▸ **Consigne**
Répondez à ces questions d'après le texte sur la politique migratoire :
1. Quel anniversaire de la déclaration universelle des droits de l'homme doit être commémoré le 10 décembre 2018 ?
2. Depuis combien d'années la précarité et la pauvreté ont-elles encore augmenté ?
3. À quoi la chasse aux sans-papiers fait-elle écho ?

--- Texte retenu ---

Cette lutte d’envergure de plusieurs années avait amené le gouvernement de l’époque à fléchir. Aujourd’hui, la situation n’est plus la même. Le combat est plus large car c’est toute la politique migratoire de nos gouvernements qu’il faut contester et par rapport à laquelle il faut imposer des alternatives. L’accès même au droit d’asile est mis en question et la convention de Genève risque de devenir petit à petit un vulgaire bout de papier dont on ne tiendra plus compte tout comme la déclaration universelle des droits de l’homme dont on commémorera le septantième anniversaire le 10 décembre 2018. La solidarité est plus difficile à obtenir car l’austérité détruit aussi les droits des travailleurs avec et sans emploi et de l’ensemble des allocataires sociaux. La sécurité sociale ne protège plus autant qu’avant et certains d’entre nous en ont été carrément exclus et se trouvent à devoir vivre avec des minimas sociaux en dessous du seuil de pauvreté. Depuis 17-18 ans, la précarité et la pauvreté ont encore augmenté. Dès lors, «l’étranger» peut passer plus facilement comme quelqu’un de dangereux. «S’il n’était pas là, notre situation serait sans doute meilleure» L’extrême droite, les populistes jouent sur toutes ces peurs mais la droite classique et moderne (Macron et Michel) et la social démocratie  aussi. Il est dès lors beaucoup plus difficile aujourd’hui de développer de la solidarité par rapport au thème de la défense des droits des personnes migrantes. En même temps que les mobilisations qu’il faut bien sûr continuer à organiser, il faut sensibiliser, déconstruire les préjugés et montrer qu’un combat commun à tous les travailleurs belges et étrangers, avec et sans emploi, avec et sans papier, est incontournable. C’est le capitalisme et les partis qui les soutiennent qui sont dangereux pour nous les travailleurs et pas les étrangers qui n’ont pas le choix de quitter leur pays pour envisager une vie un peu meilleure.

 

Cette chasse aux sans-papiers fait écho à la traque des plus précaires, chômeurs et allocataires sociaux. A y regarder de plus près, on a l’impression que ça pèse sur les salaires et les conditions de travail des prolétaires ayant encore un boulot. Et à travers les sans-papiers, on tente de criminaliser les mouvements sociaux et les éventuelles ripostes des travailleurs...

--- Jeu de données ---

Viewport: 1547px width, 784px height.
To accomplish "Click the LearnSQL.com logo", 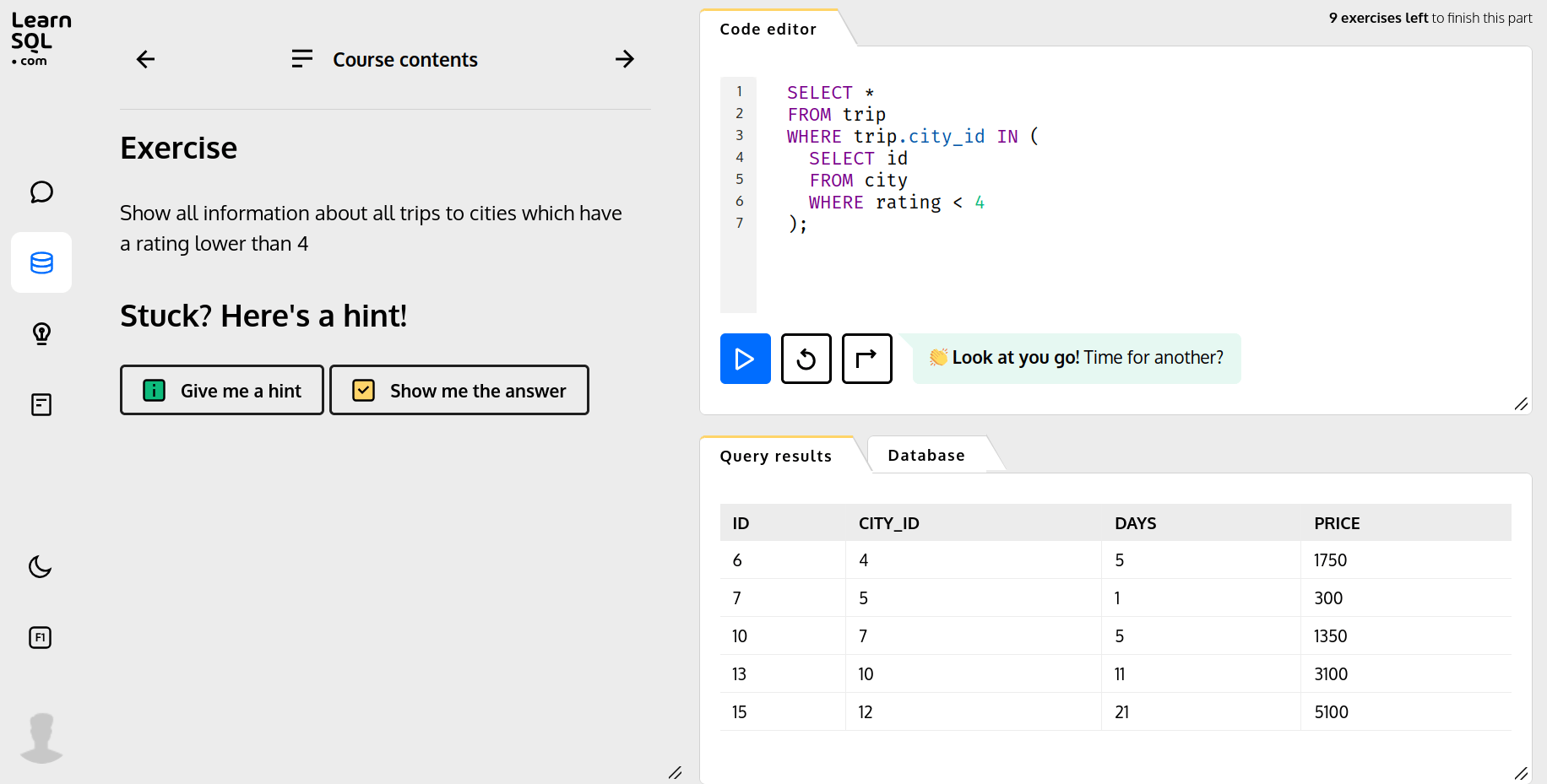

---

▸ **Réponse attendue**
1. Le septantième anniversaire.
2. Depuis 17-18 ans.
3. À la traque des plus précaires, chômeurs et allocataires sociaux.